Ни о чём не догадываясь, Мерсенёва легла спать. Ночью она проснулась от тихого стука, кто-то осторожно стучал в одну из дальних комнат общежития сотрудников дома отдыха. Очень слышный в пустом коридоре голос посудницы Фени сказал:
— Алексей Мартемьянович, пожалуйте на кухню. Лыжники из похода пришли, накормить надо. Директор приказали.
Должно быть, повар Алексей Мартемьянович спросил из комнаты, почему об этом не предупредили с вечера.
— Вечером никто ничего не знал, Алексей Мартемьянович, — объясняла женщина. — По тревоге ушли. Так вы придёте? Приходите, в столовой уже сидят, вас ждут. Плиту я уже затопила, как же...
«Почему Константин Васильич вызвал Мартемьяныча, а не меня?» — подумала Зинаида Алексеевна. Она по привычке подняла голову и посмотрела на Серёжину кровать, но вспомнила, что его нет. «Должно быть, работы немного, вот и вызвали только дежурного. Ничего, и один управится».
Сон не шёл, она продолжала размышлять: «И куда это ночью гоняли лыжников? Нисколько не жалеют ребят, в ночь-полночь устраивают походы!» Ей стало жаль лыжников, таких молодых ребят, которым даже в морозы не дают покоя. Вот подрастёт Серёжа, и ему тоже придётся ходить в ночные походы...
Что ж, вполне возможно, что так оно и будет, когда он подрастёт. А пока Серёжа ещё мал и в её власти — она его не пустит никуда, ни в какие походы, ни на какие соревнования. Успеет ещё — вся жизнь впереди.

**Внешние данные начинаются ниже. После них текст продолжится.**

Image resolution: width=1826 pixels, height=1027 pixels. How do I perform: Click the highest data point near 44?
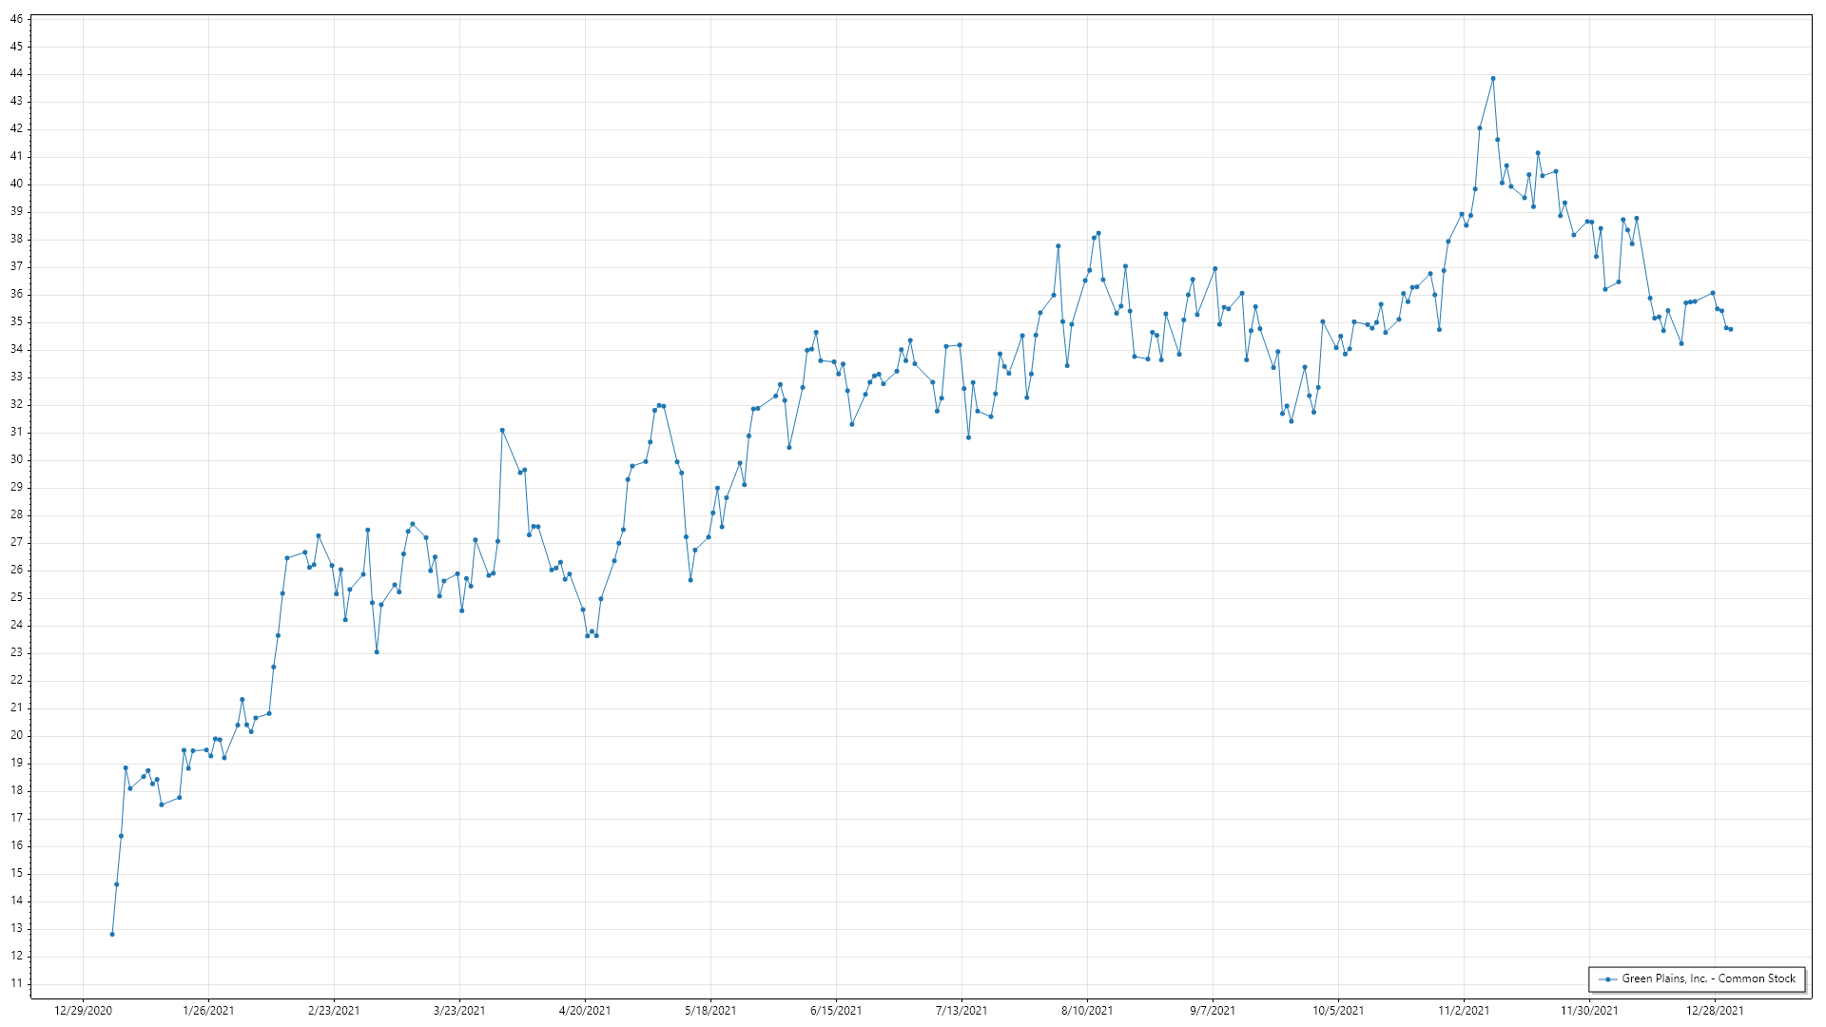(x=1493, y=79)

Как-то они сейчас там — и сын, и брат? Сумела ли Аня хорошо их устроить? Она представила себе маленький истоминский домик, заставленную мебелью тесную горницу. Аня, наверно, уступила гостям кровать, а сами хозяева легли на полу. А может быть, наоборот — гостям постлали на полу. Это даже лучше: Серёжа любит спать на просторе, разметавшись, Не простыл бы только — на полу, наверно, дует, а Григорий вряд ли догадается поправить одеяло, если Серёжа распахнётся.
Зинаида Алексеевна задумалась о брате. Она любила его — большого, неуклюжего, шумного и даже немного бесшабашного.
Нелёгкая у него жизнь. Был трактористом, научился играть на гармони, собирался жениться на соседской Наташе, а война перепутала всё: Наташа ушла на фронт медсестрой и там погибла, Гриша вернулся одноруким. Трактор он уже не мог водить. Поехал в город, поступил на тракторный завод контролёром, гармонь подарил школьному учителю.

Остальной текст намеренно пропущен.